Para conduzir seus trabalhos, ele se baseou em outros realizados por colegas de profissão, como o de Paul Briquet e seu livro Traité Clinique et Therapeutique de l’Hystérie (em tradução livre, Tratado Clínico e Terapêutico em Histeria).

Neste tratado, deixava-se de lado a relação entre a histeria e o útero para falar de um distúrbio mental que, para o Dr. Briquet, teria uma origem cerebral. Ele definiu este distúrbio como a “neurose do cérebro”, e afirmou que afetava igualmente homens e mulheres.

Casos de histeria

Que características tinha a histeria masculina?

Embora Charcot e Freud tenham se esforçado para ser imparciais na hora de descrever os sintomas da histeria sem diferenciar a feminina da masculina, popularmente a ideia era outra. As mulheres histéricas, por exemplo, apresentavam comportamentos passionais, altamente emocionais e com comportamentos sexualmente desviantes.

Portanto, a histeria masculina atribuía ao gênero masculino os traços femininos mais estereotipados: sensibilidade, mudanças emocionais e comportamentos afeminados.

Da mesma forma, e a título de curiosidade, no século XIX chegou-se a  ter a opinião de que a histeria masculina teria como origem a ansiedade. Uma ansiedade profunda de não manifestar a atitude e os papéis claramente “masculinos” exigidos pela sociedade. Agora, de um ponto clínico e objetivo, Charcot definiu a histeria masculina da seguinte forma:

  • A histeria, tanto feminina como masculina, não tinha nada a ver com problemas sexuais.
  • Os pacientes mostravam comportamentos extremos ou, ao contrário, mostravam silêncio e repressão.
  • Alguns paravam de andar, comer ou até ficavam em estados vegetativos. Essas mudanças emocionais extremas apareciam logo após um acontecimento crítico, como um acidente, quedas graves e também por causa do alcoolismo.

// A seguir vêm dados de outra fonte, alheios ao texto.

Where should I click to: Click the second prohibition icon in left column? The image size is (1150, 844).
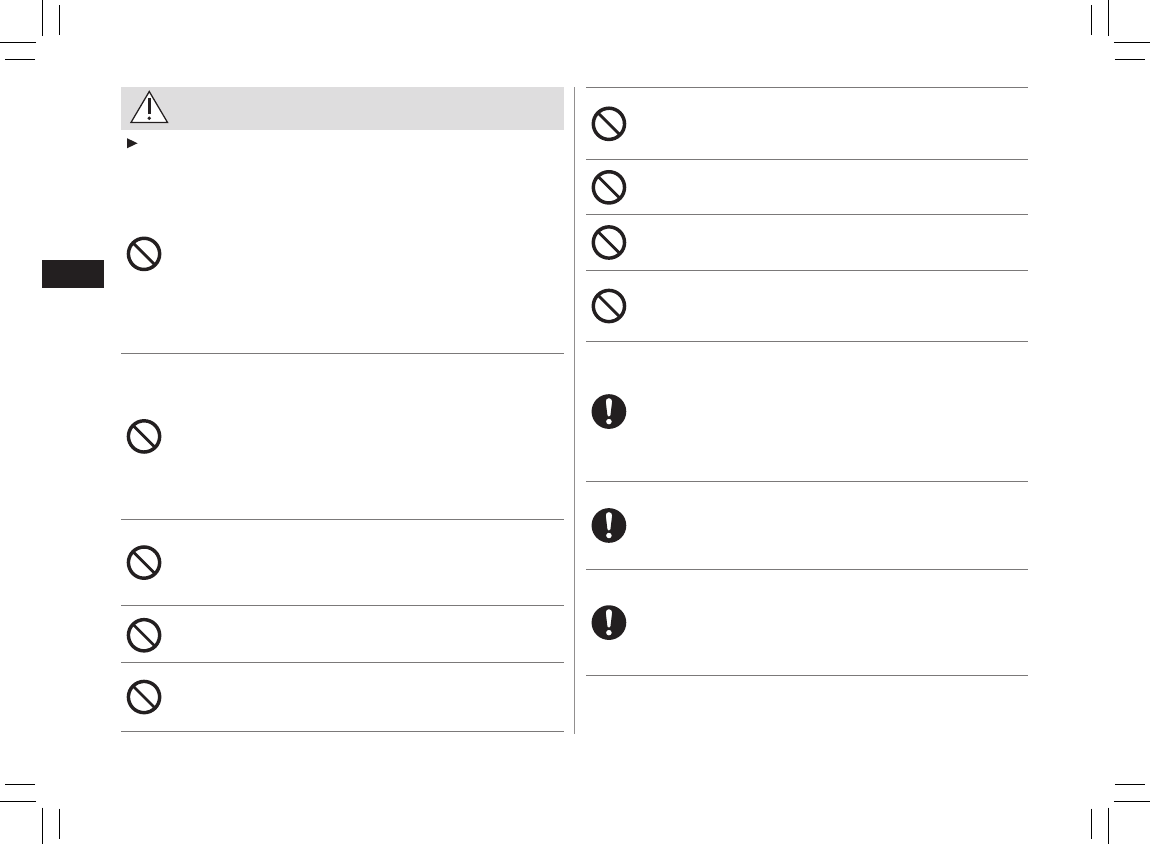[x=146, y=437]
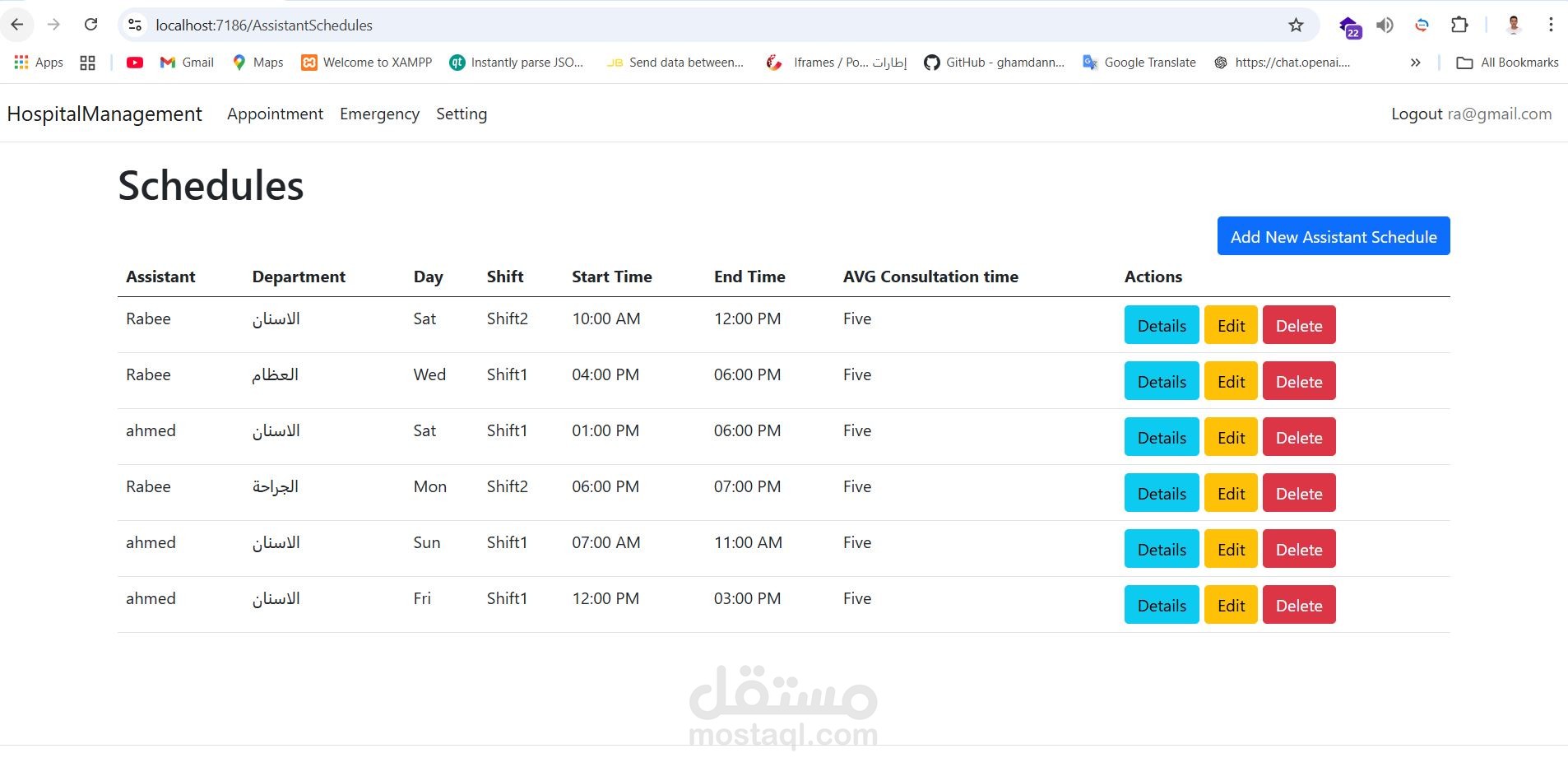
Task: Click the Logout link
Action: [1417, 114]
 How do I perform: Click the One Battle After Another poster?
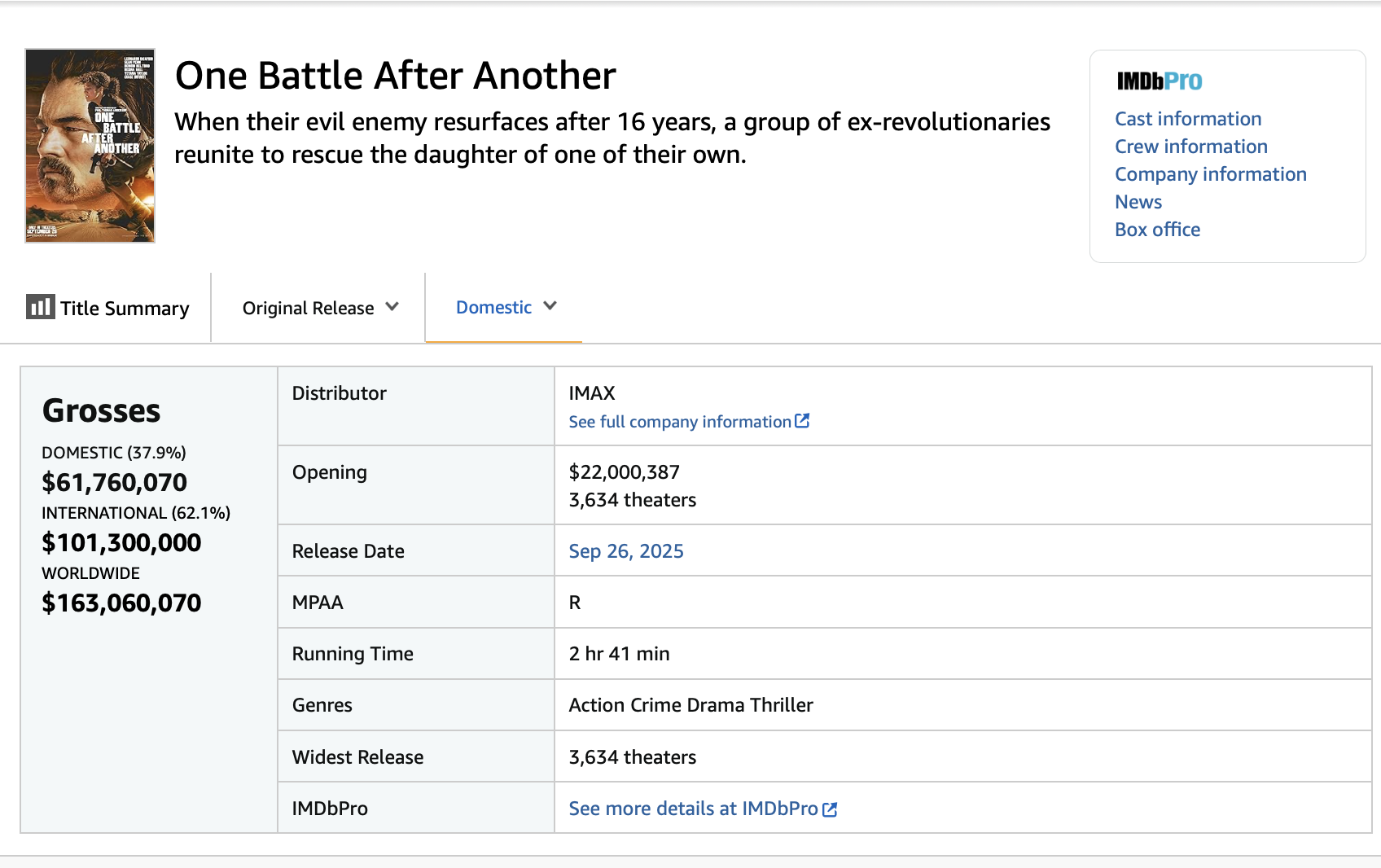[90, 146]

É importante destacar que, para Charcot, não existiam diferenças entre a histeria feminina e a masculina, como dissemos. Mais tarde, Sigmund Freud pegou seu legado e mergulhou no conceito do trauma; no entanto, ele preferiu se concentrar na histeria feminina em todos os momentos.

Histeria masculina

Da histeria masculina ao transtorno de estresse pós-traumático

Quem leu o livro “Mrs. Dalloway” de Virginia Woolf reconhecerá, sem dúvida, o termo histeria masculina. Neste romance de 1925, Woolf descreve este termo associando-o a uma ideia mais ajustada a partir de um ponto de vista clínico.

O termo foi utilizado para descrever os homens traumatizados que voltavam da guerra. Na verdade, foi exatamente como resultado dessas situações em que milhares de jovens voltaram sem poder reagir que começaram a usar outro termo: “o choque da carapaça“.

Aos poucos, o rótulo da histeria foi mudando para se ajustar às realidades clínicas, por isso a neurose, o transtorno por conversão ou os transtornos de estresse pós-traumático dão uma ideia mais ajustada desse tipo de sintomas que, sem dúvidas, aparecem em ambos os sexos. No entanto, ainda há vestígios dessa categorização pejorativa e misógina.

Para concluir, vale a pena destacar a grande evolução deste termo. Afinal, por trás daquela histeria feminina e masculina, o que tínhamos era alguém incapaz de assimilar um trauma. Uma pessoa com uma ansiedade latente que não sabia como canalizar ou expressar suas emoções.